Excerto selecionado:
* * *

Vou deixar aqui um testemunho que resulta da combinação das várias visitas que fiz à cidade, em épocas e circunstâncias diferentes, nalgumas delas com a devida preparação, mas noutras limitando-me a seguir a torrente de turistas, sem destino definido, percorrendo freneticamente o labirinto de ruas, pontes e canais, que se iam sucedendo. 
Será com base nessa experiência ao longo de quase três décadas, (desde o ano de 1984, na minha primeira viagem a Itália, até 2012, quando lá fomos pela última vez), que farei esta crónica, indicando alguns percursos de referência para que se possa conhecer o essencial da cidade e referindo as principais atrações que a cidade oferece. Como já referi, os percursos que aqui vou aconselhar podem ser feitos de forma mais demorada ou mais rápida, mas penso que um período de dois dias será razoável para que a visita possa ser suficientemente tranquila, incluindo as paragens que vos forem apetecendo e algumas visitas mais minuciosas a certos monumentos. 

Mas com maior ou menor tempo de visita, Veneza será sempre uma cidade inesquecível e o que importa é que cada um de nós encontre a sua forma de descobrir o encanto e a magia que a cidade tem para oferecer, seja percorrendo impacientemente cada ruela ou apenas deixando-se ficar demoradamente nalgum lugar mais inspirador.

Voando diretamente para Veneza, a melhor solução será optar por ficar num hotel em Mestre, a escassos minutos de comboio da cidade de Veneza e com opções de hotéis com uma relação qualidade-preço muito mais favorável do que no centro da cidade (embora já tivéssemos optado, noutras visitas à cidade, por ficar num daqueles hotéis bafientos junto aos canais, mas concluímos que esta solução seria muito mais equilibrada, sobretudo quando precisamos de um quarto familiar para dois adultos e duas crianças).

Desta forma a chegada à cidade faz-se de comboio pela Stazione di Venezia Santa Lucia e assim que chegamos e nos aproximamos do Grande Canal é impossível não nos sentirmos arrepiados pela presença daquele cenário que toda a vida acompanhou o nosso imaginário e que nos surge ali, de repente, à nossa frente.

* * *

Registos de uma fonte de dados

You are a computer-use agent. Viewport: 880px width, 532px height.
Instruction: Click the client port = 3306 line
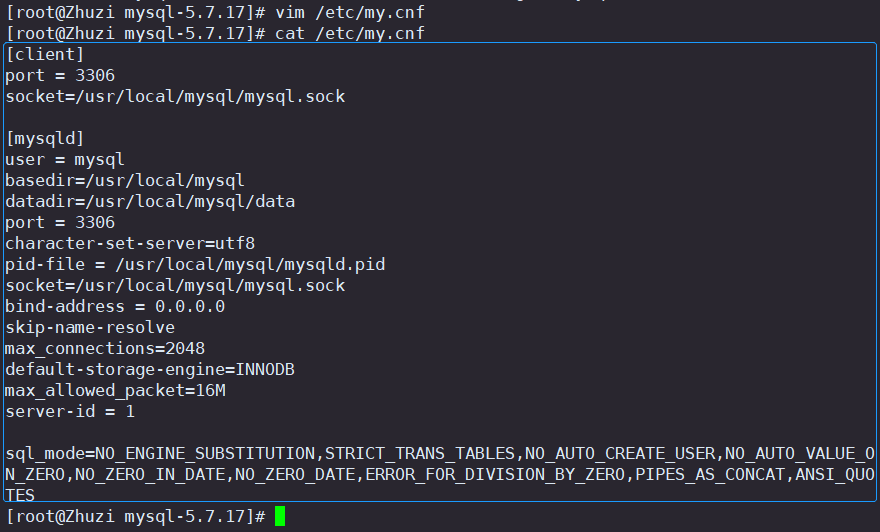click(x=60, y=76)
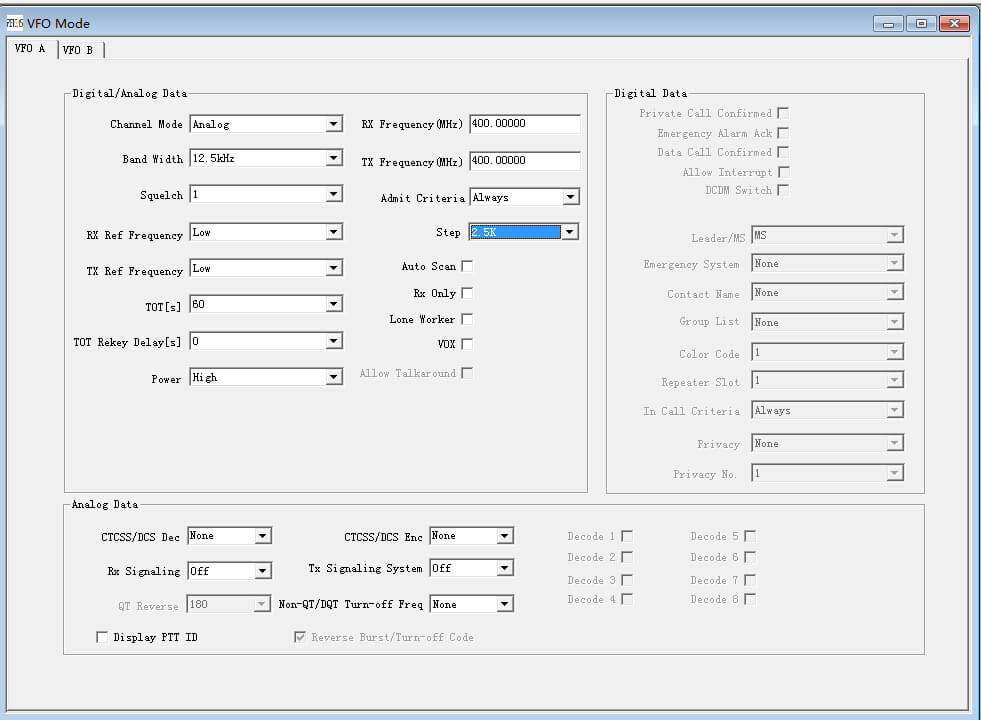This screenshot has width=981, height=720.
Task: Switch to the VFO B tab
Action: click(78, 50)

* * *

Instruções a seguir:
Retome, por favor, a crónica sobre Veneza, escrevendo a continuação a partir da última frase que ela apresenta.

Resposta abaixo:
E é inevitável ficarmos algum tempo ali parados, pasmados como miúdos às portas de um parque de diversões, contemplando aquele canal com um vaivém de barcos, que mais nos parece uma estrada movimentada; ou os edifícios marginais, com uma arquitetura preciosa; ou ainda, ao fundo, a silhueta da cidade, marcada pelas torres e abóbadas das muitas igrejas que ali nascem.
Separei a malha de ruas do centro por cada um dos bairros em que a cidade se encontra dividida (representados no próximo mapa) e defini, para cada um deles, um percurso pedonal que considerei ser apropriado para assegurar a passagem pelas praças e monumentos de referência, normalmente apinhadas de turistas, mas também por alguns recantos, ruelas ou canais, que se encontrarão quase desertos, e que nos transportam para uma dimensão mais bucólica que a cidade também mostra.

Bairro de Cannaregio:

Começámos por fazer um percurso na zona Norte da ilha, pelo Bairro de Cannaregio, seguindo à esquerda na saída da estação ferroviária, em vez de atravessarmos o Grande Canal que nos levaria para o centro da cidade. Este percurso serve como aperitivo à teia de ruas e canais que encontraremos mais tarde quando nos deixarmos afundar nas profundezas da cidade.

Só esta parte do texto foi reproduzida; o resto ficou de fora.